Distributed Riemannian Stochastic Gradient Tracking Algorithm on the Stiefel Manifold
Jishu Zhao, Xi Wang, Jinlong Lei
TL;DR
This work tackles distributed stochastic optimization on the Stiefel manifold $St(n,r)$ for multi-agent networks and proposes a distributed Riemannian stochastic gradient tracking algorithm that employs a variable sample-size gradient estimator and a polar retraction to maintain feasibility. By reformulating the problem with consensus constraints and integrating a gradient-tracking dynamic, the method achieves asymptotic convergence in expectation to a stationary point (or neighborhood) under a local region and fixed step sizes. The convergence rate is characterized for exponential, polynomial, and constant sampling schedules, with explicit iteration, oracle, and communication complexities that reveal a trade-off between sampling effort and communication.

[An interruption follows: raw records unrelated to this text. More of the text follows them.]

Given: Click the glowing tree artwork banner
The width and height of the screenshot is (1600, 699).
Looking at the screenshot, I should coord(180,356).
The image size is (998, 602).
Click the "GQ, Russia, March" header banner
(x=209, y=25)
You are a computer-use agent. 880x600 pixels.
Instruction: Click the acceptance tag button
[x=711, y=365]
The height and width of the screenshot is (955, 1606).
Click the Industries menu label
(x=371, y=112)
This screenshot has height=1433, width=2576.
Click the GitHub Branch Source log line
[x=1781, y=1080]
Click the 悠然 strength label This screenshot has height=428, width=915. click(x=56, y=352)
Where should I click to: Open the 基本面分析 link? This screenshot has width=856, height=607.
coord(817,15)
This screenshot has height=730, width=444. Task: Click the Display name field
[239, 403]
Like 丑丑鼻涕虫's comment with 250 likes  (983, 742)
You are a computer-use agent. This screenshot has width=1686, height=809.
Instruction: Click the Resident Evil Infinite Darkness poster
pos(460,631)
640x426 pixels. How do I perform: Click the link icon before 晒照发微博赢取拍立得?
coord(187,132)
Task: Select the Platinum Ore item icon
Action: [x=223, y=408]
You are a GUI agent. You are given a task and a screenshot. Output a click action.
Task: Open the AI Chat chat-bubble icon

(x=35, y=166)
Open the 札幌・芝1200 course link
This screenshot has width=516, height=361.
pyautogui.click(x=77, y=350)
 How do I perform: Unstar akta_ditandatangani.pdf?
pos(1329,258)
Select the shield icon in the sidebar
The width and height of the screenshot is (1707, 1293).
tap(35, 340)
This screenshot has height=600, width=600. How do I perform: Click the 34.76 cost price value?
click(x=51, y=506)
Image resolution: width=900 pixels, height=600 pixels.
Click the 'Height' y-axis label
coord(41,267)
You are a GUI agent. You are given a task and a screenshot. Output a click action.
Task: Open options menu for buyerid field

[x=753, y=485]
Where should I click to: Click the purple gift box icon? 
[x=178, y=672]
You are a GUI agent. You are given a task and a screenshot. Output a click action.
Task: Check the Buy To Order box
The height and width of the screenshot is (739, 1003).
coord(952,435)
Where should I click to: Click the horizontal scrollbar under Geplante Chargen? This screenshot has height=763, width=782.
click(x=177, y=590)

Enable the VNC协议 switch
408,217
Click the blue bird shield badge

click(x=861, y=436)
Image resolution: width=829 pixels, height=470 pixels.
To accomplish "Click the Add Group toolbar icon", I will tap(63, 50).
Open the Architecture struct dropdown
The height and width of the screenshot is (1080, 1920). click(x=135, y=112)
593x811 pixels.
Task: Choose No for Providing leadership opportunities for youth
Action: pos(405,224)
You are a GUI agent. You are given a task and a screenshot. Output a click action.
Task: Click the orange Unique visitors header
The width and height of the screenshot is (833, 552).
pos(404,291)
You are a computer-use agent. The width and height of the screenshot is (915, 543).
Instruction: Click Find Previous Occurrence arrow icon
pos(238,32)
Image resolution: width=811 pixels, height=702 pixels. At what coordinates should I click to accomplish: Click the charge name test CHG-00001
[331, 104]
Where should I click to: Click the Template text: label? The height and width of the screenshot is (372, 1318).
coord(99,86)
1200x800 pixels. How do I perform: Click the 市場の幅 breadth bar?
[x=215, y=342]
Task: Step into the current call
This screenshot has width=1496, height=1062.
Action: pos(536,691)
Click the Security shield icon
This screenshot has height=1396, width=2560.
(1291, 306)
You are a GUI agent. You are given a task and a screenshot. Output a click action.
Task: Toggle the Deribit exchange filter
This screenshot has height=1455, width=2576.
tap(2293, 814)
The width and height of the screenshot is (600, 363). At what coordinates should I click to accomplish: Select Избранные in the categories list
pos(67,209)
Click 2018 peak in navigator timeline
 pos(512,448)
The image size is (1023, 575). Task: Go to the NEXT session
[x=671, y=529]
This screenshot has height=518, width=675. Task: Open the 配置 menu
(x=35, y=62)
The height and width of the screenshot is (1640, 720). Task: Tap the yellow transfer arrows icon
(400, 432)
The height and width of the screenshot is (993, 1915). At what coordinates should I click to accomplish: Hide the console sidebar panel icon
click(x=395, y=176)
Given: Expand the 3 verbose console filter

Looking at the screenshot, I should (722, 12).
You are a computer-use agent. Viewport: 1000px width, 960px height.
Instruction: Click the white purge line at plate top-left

Numerical PCA experiments validate the theoretical results and demonstrate competitive performance against existing Euclidean and Riemannian schemes, highlighting practical scalability on manifold-constrained distributed optimization problems.
Abstract
This paper focus on investigating the distributed Riemannian stochastic optimization problem on the Stiefel manifold for multi-agent systems, where all the agents work collaboratively to optimize a function modeled by the average of their expectation-valued local costs. Each agent only processes its own local cost function and communicate with neighboring agents to achieve optimal results while ensuring consensus. Since the local Riemannian gradient in stochastic regimes cannot be directly calculated, we will estimate the gradient by the average of a variable number of sampled gradient, which however brings about noise to the system. We then propose a distributed Riemannian stochastic optimization algorithm on the Stiefel manifold by combining the variable sample size gradient approximation method with the gradient tracking dynamic. It is worth noticing that the suitably chosen increasing sample size plays an important role in improving the algorithm efficiency, as it reduces the noise variance. In an expectation-valued sense, the iterates of all agents are proved to converge to a stationary point (or neighborhood) with fixed step sizes. We further establish the convergence rate of the iterates for the cases when the sample size is exponentially increasing, polynomial increasing, or a constant, respectively. Finally, numerical experiments are implemented to demonstrate the theoretical results.